11.20.2006

WaPo: "Embittered Insiders Turn Against Bush"

Ever wonder why it is that an administration the Mainstream Media tells us every 3.2 seconds is "intensely loyal" goes after its own, ripping out the throats of anyone the Bushies have already turned against, driving the insiders to go outside the flock?

Well, with the neocons, I think they're just trying to cover their own asses. As soon as the MSM started saying the "age of the neocons" was no more, Adelman, Perle and other neocons began to come out to blame the Bushies. It's not that the neocons have gotten smarter or no longer want such outrageous things (leveling Iran and the Palestinians for Israel's sake, for example); no, they just don't want to be seen as powerless. So it's better to attack the Bushies than be seen any longer as the problem on which Bush's failed wars (plural) were based.

The weekend after the statue of Saddam Hussein fell, Kenneth Adelman and a couple of other promoters of the Iraq war gathered at Vice President Cheney's residence to celebrate. The invasion had been the "cakewalk" Adelman predicted. Cheney and his guests raised their glasses, toasting President Bush and victory. "It was a euphoric moment," Adelman recalled.

Forty-three months later, the cakewalk looks more like a death march, and Adelman has broken with the Bush team. He had an angry falling-out with Defense Secretary Donald H. Rumsfeld this fall. He and Cheney are no longer on speaking terms. And he believes that "the president is ultimately responsible" for what Adelman now calls "the debacle that was Iraq."

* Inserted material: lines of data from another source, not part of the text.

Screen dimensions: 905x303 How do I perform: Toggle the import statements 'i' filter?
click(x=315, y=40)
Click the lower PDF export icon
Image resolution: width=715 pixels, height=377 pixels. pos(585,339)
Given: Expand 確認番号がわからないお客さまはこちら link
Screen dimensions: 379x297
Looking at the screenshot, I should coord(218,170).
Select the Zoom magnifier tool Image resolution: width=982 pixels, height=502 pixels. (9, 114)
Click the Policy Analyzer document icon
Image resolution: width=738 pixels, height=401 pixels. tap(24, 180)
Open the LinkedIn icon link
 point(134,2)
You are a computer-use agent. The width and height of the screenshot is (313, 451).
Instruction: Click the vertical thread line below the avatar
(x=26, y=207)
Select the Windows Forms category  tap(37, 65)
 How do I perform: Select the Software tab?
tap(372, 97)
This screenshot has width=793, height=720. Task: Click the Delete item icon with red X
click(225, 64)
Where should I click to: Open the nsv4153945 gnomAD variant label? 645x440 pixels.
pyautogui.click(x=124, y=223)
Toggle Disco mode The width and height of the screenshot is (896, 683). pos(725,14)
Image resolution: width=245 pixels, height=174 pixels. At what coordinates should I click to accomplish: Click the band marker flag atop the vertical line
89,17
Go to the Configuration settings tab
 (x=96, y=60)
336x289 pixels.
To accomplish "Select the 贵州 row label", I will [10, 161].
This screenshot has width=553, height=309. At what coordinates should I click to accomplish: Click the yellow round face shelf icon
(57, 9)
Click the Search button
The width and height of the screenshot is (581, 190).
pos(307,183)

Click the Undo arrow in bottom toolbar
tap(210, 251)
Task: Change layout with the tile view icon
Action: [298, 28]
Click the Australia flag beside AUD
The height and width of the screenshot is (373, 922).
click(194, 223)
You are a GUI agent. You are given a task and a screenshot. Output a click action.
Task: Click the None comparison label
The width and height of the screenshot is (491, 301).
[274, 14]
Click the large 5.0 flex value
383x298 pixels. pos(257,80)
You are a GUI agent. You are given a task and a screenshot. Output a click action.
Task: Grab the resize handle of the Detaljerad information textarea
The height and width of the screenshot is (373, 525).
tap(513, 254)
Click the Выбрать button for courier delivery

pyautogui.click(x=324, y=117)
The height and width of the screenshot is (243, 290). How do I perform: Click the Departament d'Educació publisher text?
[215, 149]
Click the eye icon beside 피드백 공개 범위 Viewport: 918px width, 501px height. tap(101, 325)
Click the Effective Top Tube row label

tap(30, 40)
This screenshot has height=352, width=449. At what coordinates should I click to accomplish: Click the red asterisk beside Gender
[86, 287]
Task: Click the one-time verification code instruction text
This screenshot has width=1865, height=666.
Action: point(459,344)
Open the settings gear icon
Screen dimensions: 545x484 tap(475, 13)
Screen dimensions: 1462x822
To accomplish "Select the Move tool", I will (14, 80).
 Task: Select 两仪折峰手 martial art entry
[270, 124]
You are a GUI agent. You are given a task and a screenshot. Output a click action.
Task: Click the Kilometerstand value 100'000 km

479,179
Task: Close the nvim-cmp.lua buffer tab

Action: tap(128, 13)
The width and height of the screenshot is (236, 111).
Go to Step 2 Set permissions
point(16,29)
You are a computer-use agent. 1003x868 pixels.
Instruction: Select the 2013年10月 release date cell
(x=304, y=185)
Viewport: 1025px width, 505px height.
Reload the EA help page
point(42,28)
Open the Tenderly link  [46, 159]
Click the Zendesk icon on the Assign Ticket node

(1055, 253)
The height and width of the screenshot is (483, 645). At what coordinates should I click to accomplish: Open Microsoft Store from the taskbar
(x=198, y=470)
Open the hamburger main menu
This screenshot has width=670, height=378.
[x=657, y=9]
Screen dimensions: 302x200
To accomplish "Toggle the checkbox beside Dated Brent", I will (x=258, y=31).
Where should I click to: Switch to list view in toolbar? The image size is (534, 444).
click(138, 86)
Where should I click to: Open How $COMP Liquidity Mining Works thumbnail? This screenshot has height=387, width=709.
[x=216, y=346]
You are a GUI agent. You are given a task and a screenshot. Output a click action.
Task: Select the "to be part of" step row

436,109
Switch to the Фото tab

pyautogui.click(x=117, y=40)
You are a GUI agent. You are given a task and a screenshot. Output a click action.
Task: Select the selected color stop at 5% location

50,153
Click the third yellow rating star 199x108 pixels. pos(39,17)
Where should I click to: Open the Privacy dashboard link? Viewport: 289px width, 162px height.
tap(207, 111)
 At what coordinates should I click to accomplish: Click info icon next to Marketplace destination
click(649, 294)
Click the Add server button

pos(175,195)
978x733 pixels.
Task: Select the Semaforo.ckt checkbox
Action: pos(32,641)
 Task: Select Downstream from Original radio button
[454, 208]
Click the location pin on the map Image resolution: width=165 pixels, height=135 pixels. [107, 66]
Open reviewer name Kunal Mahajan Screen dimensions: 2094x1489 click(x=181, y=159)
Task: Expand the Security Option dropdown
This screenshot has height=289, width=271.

Adelman, a former Reagan administration official and onetime member of the Iraq war brain trust, is only the latest voice from inside the Bush circle to speak out against the president or his policies. Heading into the final chapter of his presidency, fresh from the sting of a midterm election defeat, Bush finds himself with fewer and fewer friends. Some of the strongest supporters of the war have grown disenchanted, former insiders are registering public dissent and Republicans on Capitol Hill blame him for losing Congress.

A certain weary crankiness sets in with any administration after six years. By this point in Bill Clinton's tenure, bitter Democrats were competing to denounce his behavior with an intern even as they were trying to fight off his impeachment. Ronald Reagan was deep in the throes of the Iran-contra scandal. But Bush's strained relations with erstwhile friends and allies take on an extra edge of bitterness amid the dashed hopes of the Iraq venture.

"There are a lot of lives that are lost," Adelman said in an interview last week. "A country's at stake. A region's at stake. This is a gigantic situation. . . . This didn't have to be managed this bad. It's just awful."